Percy Bysshe Shelley was therefore born in the purple of the English squirearchy; but never assuredly did the old tale of the swan hatched with the hen’s brood of ducklings receive a more emphatic illustration than in this case. Gifted with the untameable individuality of genius, and bent on piercing to the very truth beneath all shams and fictions woven by society and ancient usage, he was driven by the circumstances of his birth and his surroundings into an exaggerated warfare with the world’s opinion. His too frequent tirades against: —
The Queen of Slaves,
The hood-winked Angel of the blind and dead,
Custom, —
owed much of their asperity to the early influences brought to bear upon him by relatives who prized their position in society, their wealth, and the observance of conventional decencies, above all other things.
Mr.
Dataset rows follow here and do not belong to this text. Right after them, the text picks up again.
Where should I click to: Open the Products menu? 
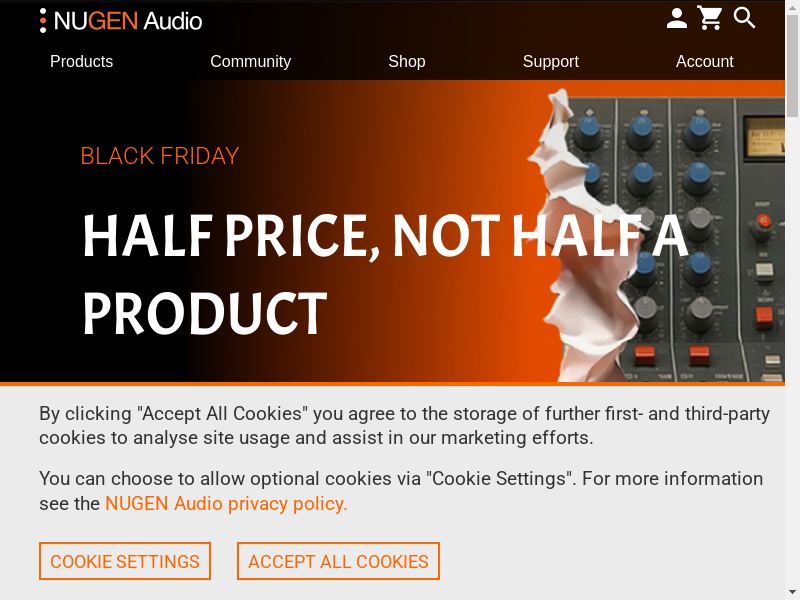[81, 62]
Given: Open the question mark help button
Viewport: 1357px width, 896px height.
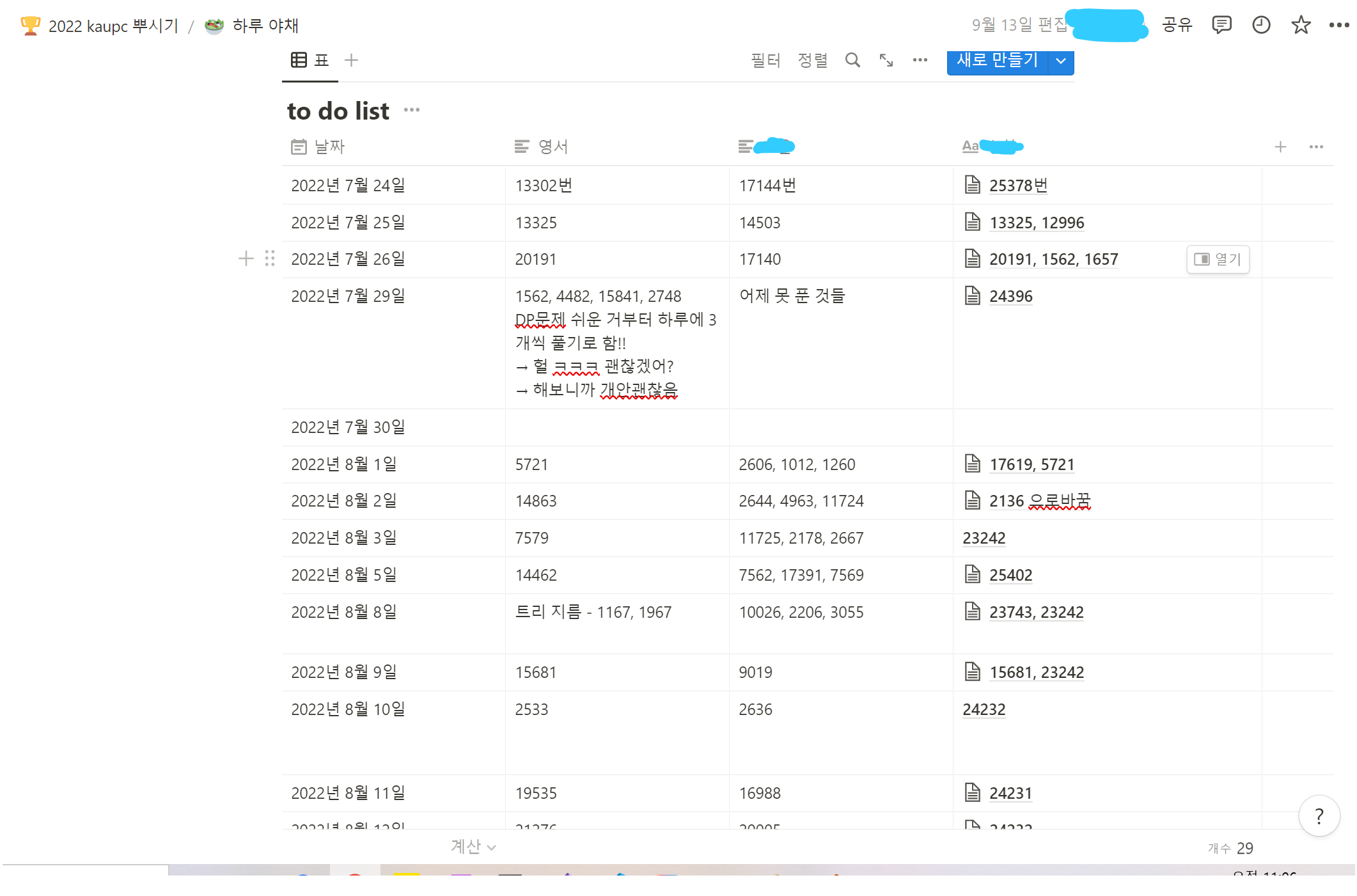Looking at the screenshot, I should pos(1319,815).
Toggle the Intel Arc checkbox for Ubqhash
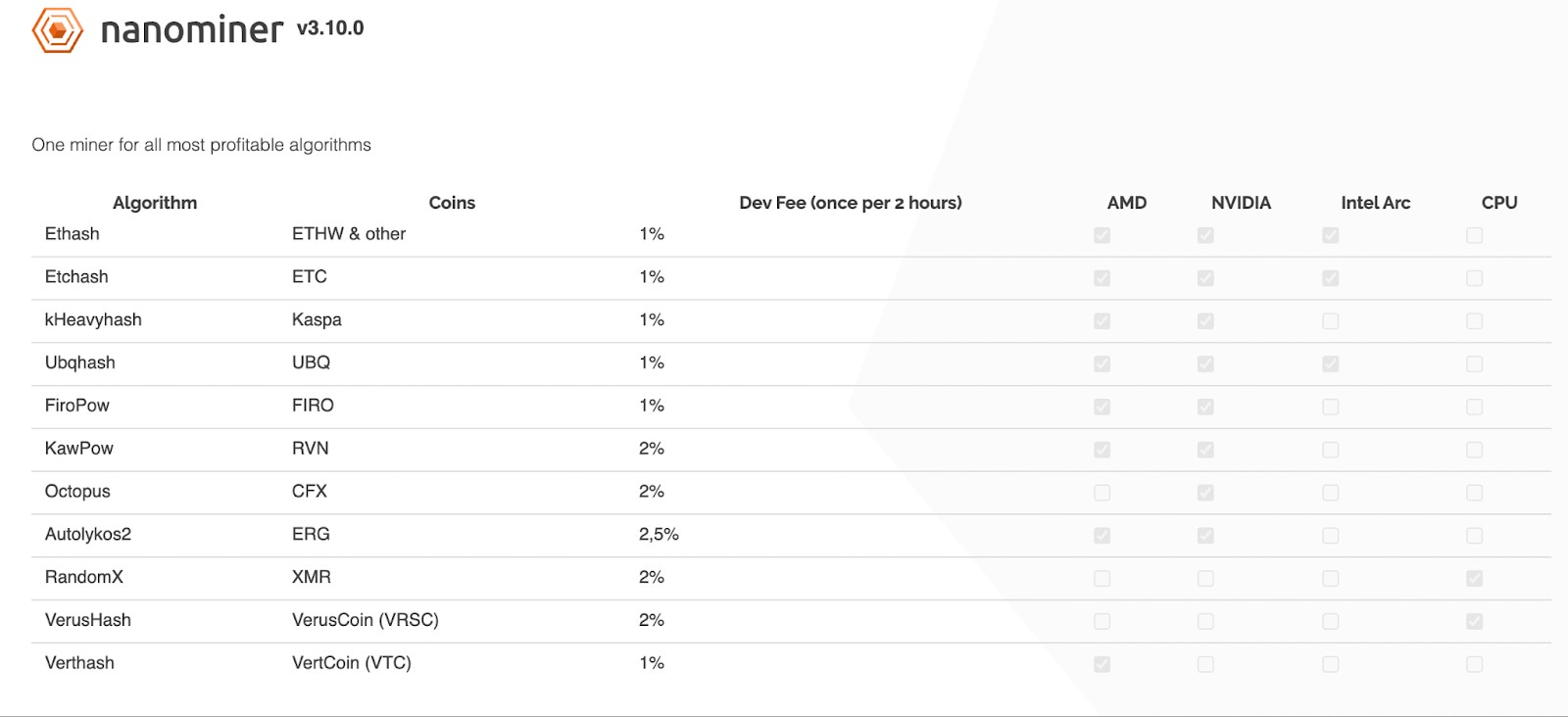The image size is (1568, 717). [x=1330, y=363]

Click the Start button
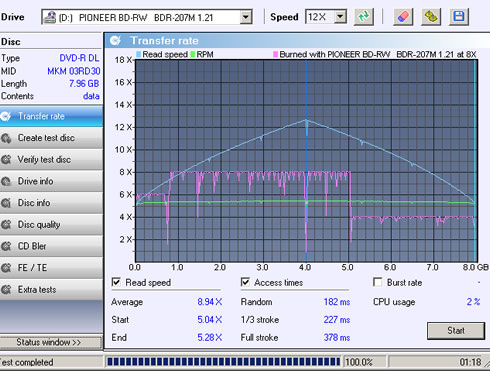point(456,331)
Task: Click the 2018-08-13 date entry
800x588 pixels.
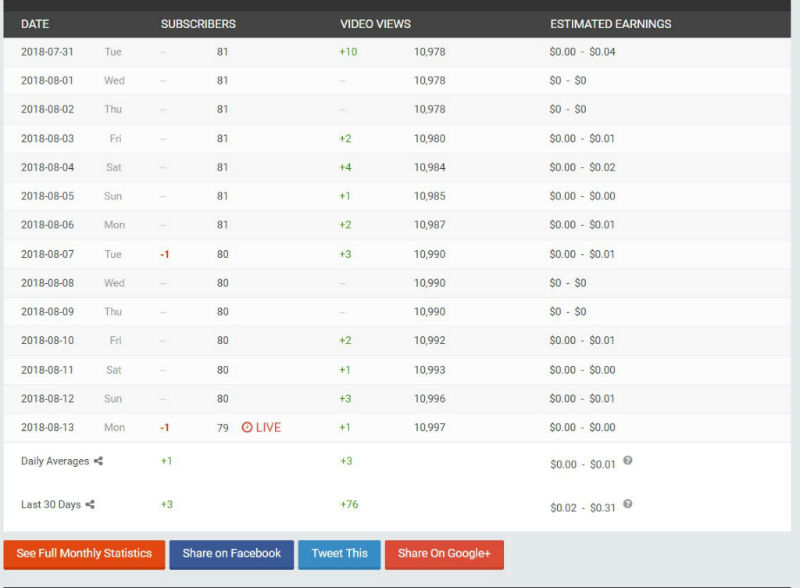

Timothy Shelley was in no sense of the word a bad man; but he was everything which the poet’s father ought not to have been. As member for the borough of Shoreham, he voted blindly with his party; and that party looked to nothing beyond the interests of the gentry and the pleasure of the Duke of Norfolk. His philosophy was limited to a superficial imitation of Lord Chesterfield, whose style he pretended to affect in his familiar correspondence, though his letters show that he lacked the rudiments alike of logic and of grammar. His religious opinions might be summed up in Clough’s epigram: —
At church on Sunday to attend
Will serve to keep the world your friend.
His morality in like manner was purely conventional, as may be gathered from his telling his eldest son that he would never pardon a mesalliance, but would provide for as many illegitimate children as he chose to have. For the rest, he appears to have been a fairly good landlord, and a not unkind father, sociable and hospitable, somewhat vain and occasionally odd in manner, but qualified for passing muster with the country gentlemen around him. In the capacity to understand a nature which deviated from the ordinary type so remarkably as Shelley’s, he was utterly deficient; and perhaps we ought to regard it as his misfortune that fate made him the father of a man who was among the greatest portents of originality and unconventionality that this century has seen. Toward an ordinary English youth, ready to sow his wild oats at college, and willing to settle at the proper age and take his place upon the bench of magistrates, Sir Timothy Shelley would have shown himself an indulgent father; and it must be conceded by the poet’s biographer that if Percy Bysshe had but displayed tact and consideration on his side, many of the misfortunes which signalized his relations to his father would have been avoided.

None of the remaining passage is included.